Dois médicos foram indiciados por homicídio culposo em relação à morte da empresária Fábia Portilho, de 52 anos, natural de Goianésia, região do Vale do São Patrício. Fábia faleceu em maio de 2024, após submeter-se a uma mamoplastia e lipoaspiração em Goiânia.
Ela era muito apreciada na comunidade, conhecida por sua energia vibrante e sua forte presença no convívio familiar e social.
A investigação revelou sérias falhas no atendimento pós-operatório: exames cruciais não foram realizados, houve atraso na administração de antibióticos e a transferência para uma unidade com UTI e tomografia foi demorada — serviços que o hospital onde Fábia estava não oferecia.
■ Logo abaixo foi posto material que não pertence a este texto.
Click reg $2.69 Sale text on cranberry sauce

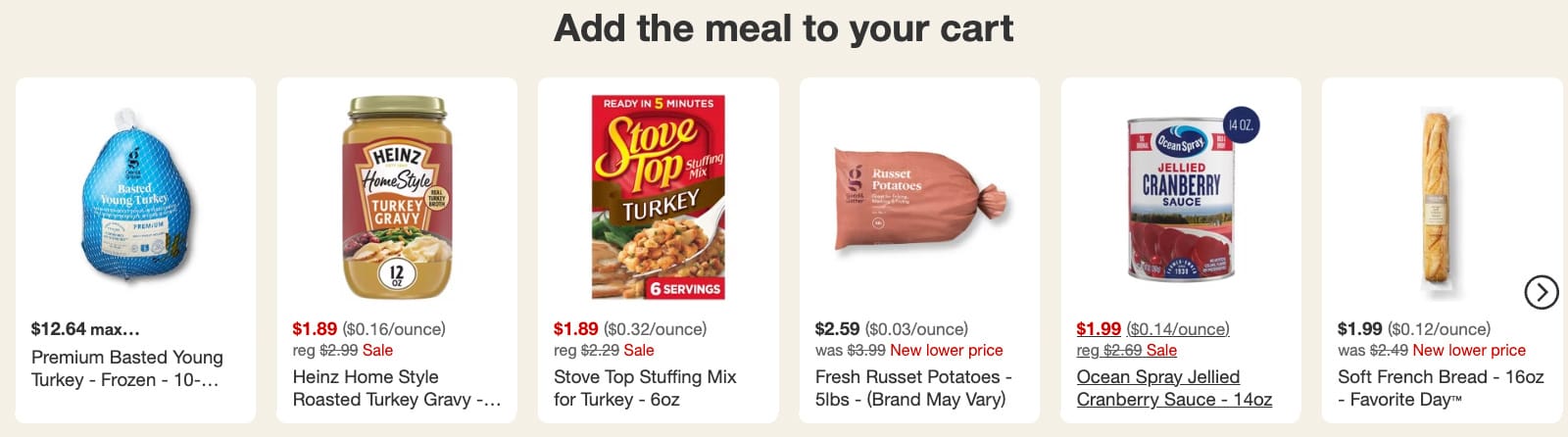pos(1126,350)
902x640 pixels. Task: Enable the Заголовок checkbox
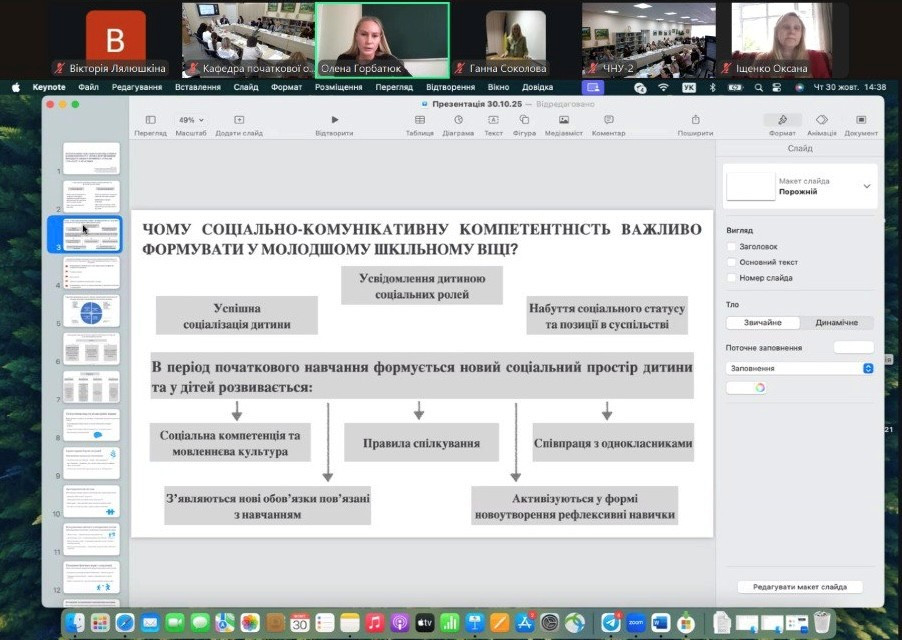pyautogui.click(x=732, y=246)
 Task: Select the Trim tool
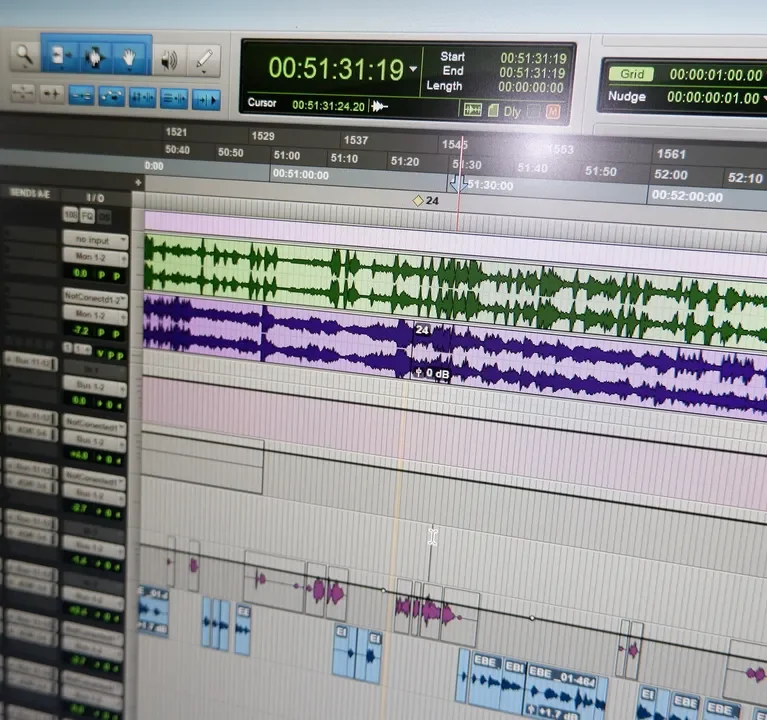click(59, 58)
O laudo do Instituto Médico Legal (IML) apontou que a causa da morte foi tromboembolismo pulmonar gorduroso, uma complicação severa causada pela gordura liberada durante a lipoaspiração.
Os médicos indiciados são o cirurgião plástico Nelson Rodrigues e o médico plantonista Eduardo Lima de Melo Júnior, ambos negando qualquer responsabilidade. A defesa argumenta que os riscos do procedimento foram aceitos pela paciente.
Após mais de um ano de sofrimento, a família busca justiça, enquanto o caso aguarda a decisão do Ministério Público.